Activity:
Search the listing for the word "Uniforms" and copy every line where it turns up.

──────────

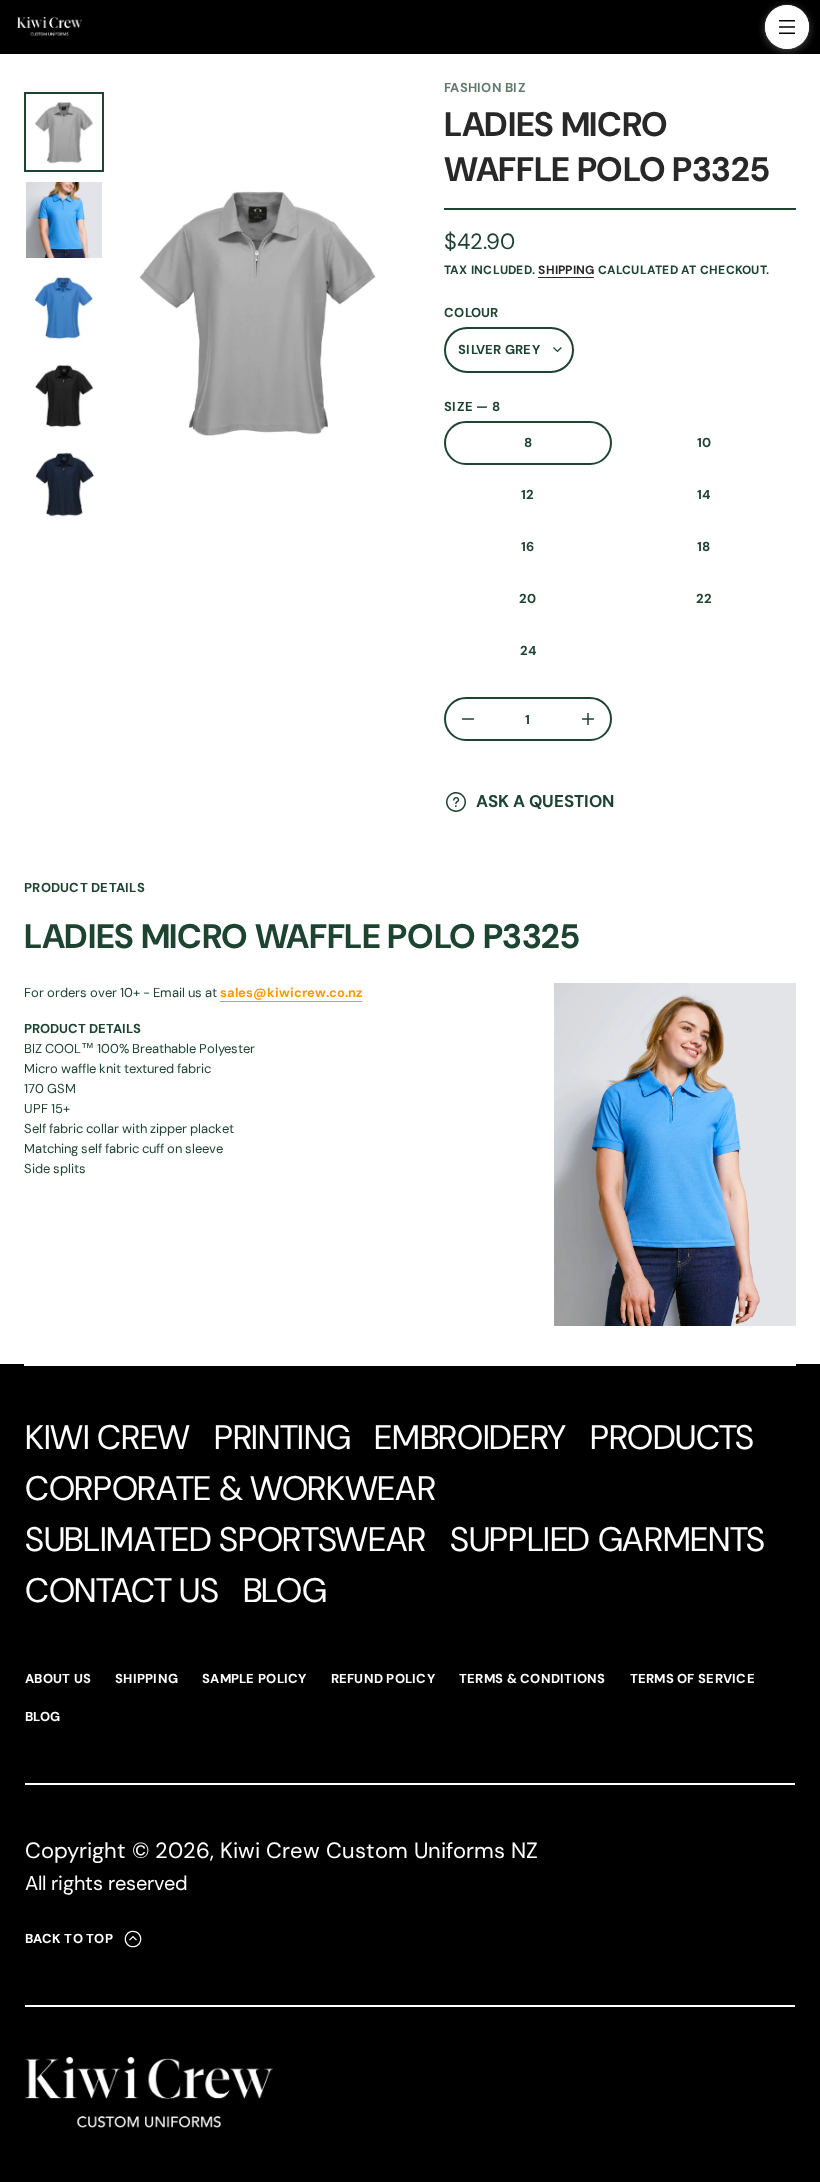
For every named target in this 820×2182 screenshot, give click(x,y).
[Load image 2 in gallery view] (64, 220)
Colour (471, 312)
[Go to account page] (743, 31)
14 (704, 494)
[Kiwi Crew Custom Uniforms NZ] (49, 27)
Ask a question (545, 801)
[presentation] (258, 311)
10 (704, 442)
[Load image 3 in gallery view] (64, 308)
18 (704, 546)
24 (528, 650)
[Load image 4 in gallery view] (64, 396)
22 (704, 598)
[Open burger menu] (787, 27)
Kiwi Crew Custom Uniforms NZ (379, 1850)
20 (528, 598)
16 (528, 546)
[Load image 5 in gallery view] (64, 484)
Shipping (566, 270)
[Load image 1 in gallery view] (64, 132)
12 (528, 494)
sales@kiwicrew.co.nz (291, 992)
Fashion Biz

──────────

Written answer:
[Kiwi Crew Custom Uniforms NZ] (49, 27)
Kiwi Crew Custom Uniforms NZ (379, 1850)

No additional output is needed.